Presented by ex-singer Cilla Black, it's the program they can't replace. The format has become the blueprint for copycat shows on every channel, but the original is still the best.
All TV companies, when recruiting researchers ask candidates to submit a 500 word pitch for a program like Blind Date, then carefully file away the ideas to use as their own at a later date!
Black presides over a female contestant picking one of an unseen line-up of three lads, and vice versa. The two couples from last week also return to discuss how much they hated the others guts. Unless they get on famously, whereupon Cilla makes a joke about buying a hat. Cue uproariously laughter from the entire country.*
The three questions are in fact written by the researchers, as the contestants are often so mind-numbingly stupid that they can't even come up with the base double-entendres required.

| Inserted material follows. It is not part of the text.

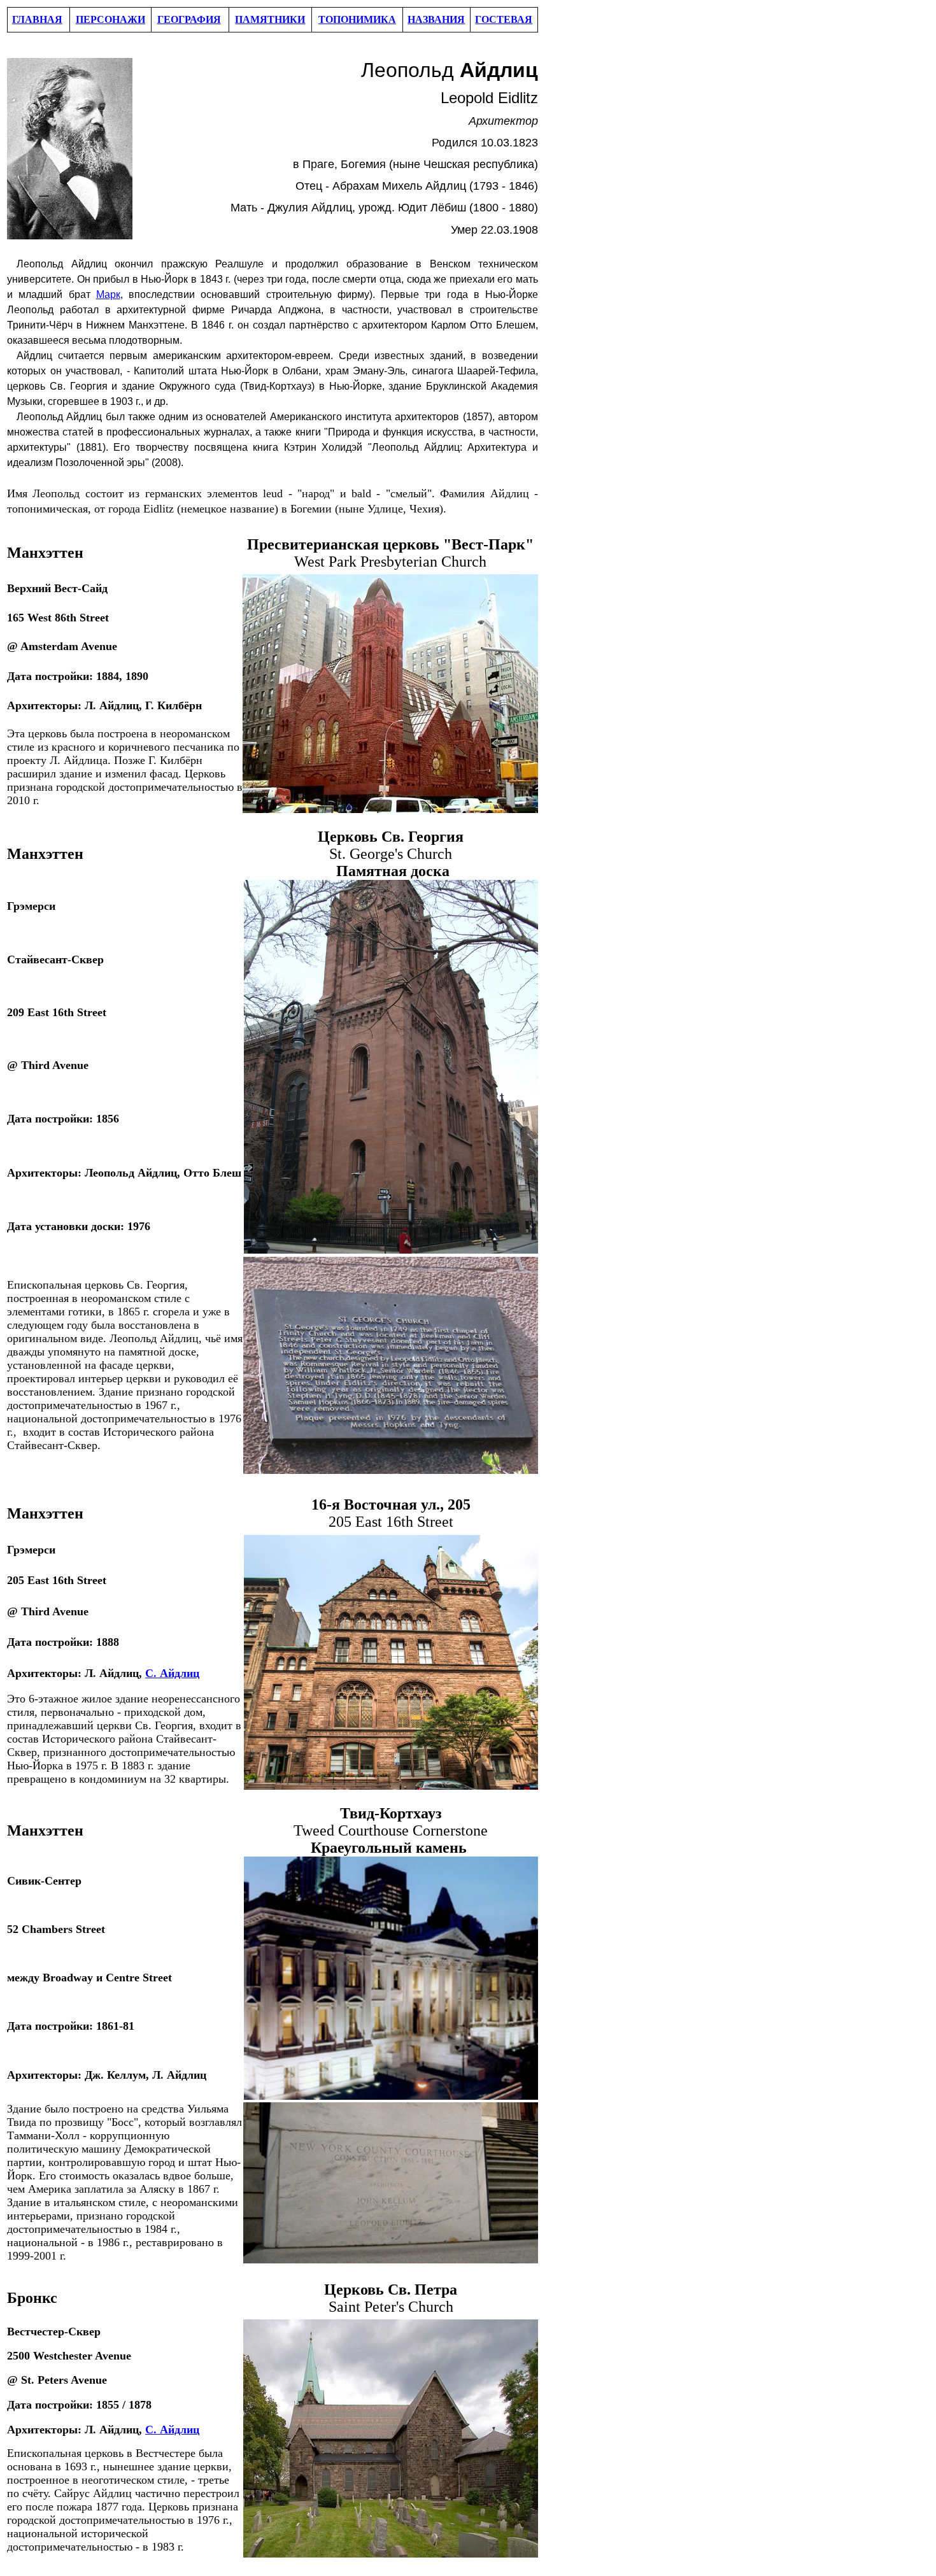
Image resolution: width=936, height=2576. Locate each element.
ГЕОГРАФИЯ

Of the three people concealed behind the screen, one is often a "madcap" personality, put in to entertain the audience, and standing little chance of winning the Date due to being blatantly pathetic / a psycho / living with his mum, aged 39.
People always end up picking the prospect with the most similar accent to themselves, as they tend to feel safe if they stick to their own class - toffs pick Sloanes, Essex lads pick Cockney lasses and so on. Alternatively, someone with a spookily similar passion for pet tarantulas will be planted in the line-up by the mischievous researchers.
While the contestants don't always shag the person they were matched to, they often end up shagging a third party. Unless they're the Golden Oldies, who no-one really wants to watch, and whose appearance creates a power surge, around the country - "Oh no, it's old people. Fuck this, I'll make a cup of tea"
*One Blind Date resulted in a Wedding - Cilla wore a hat, which became the talk of the tabloids. I think it had been a quiet week.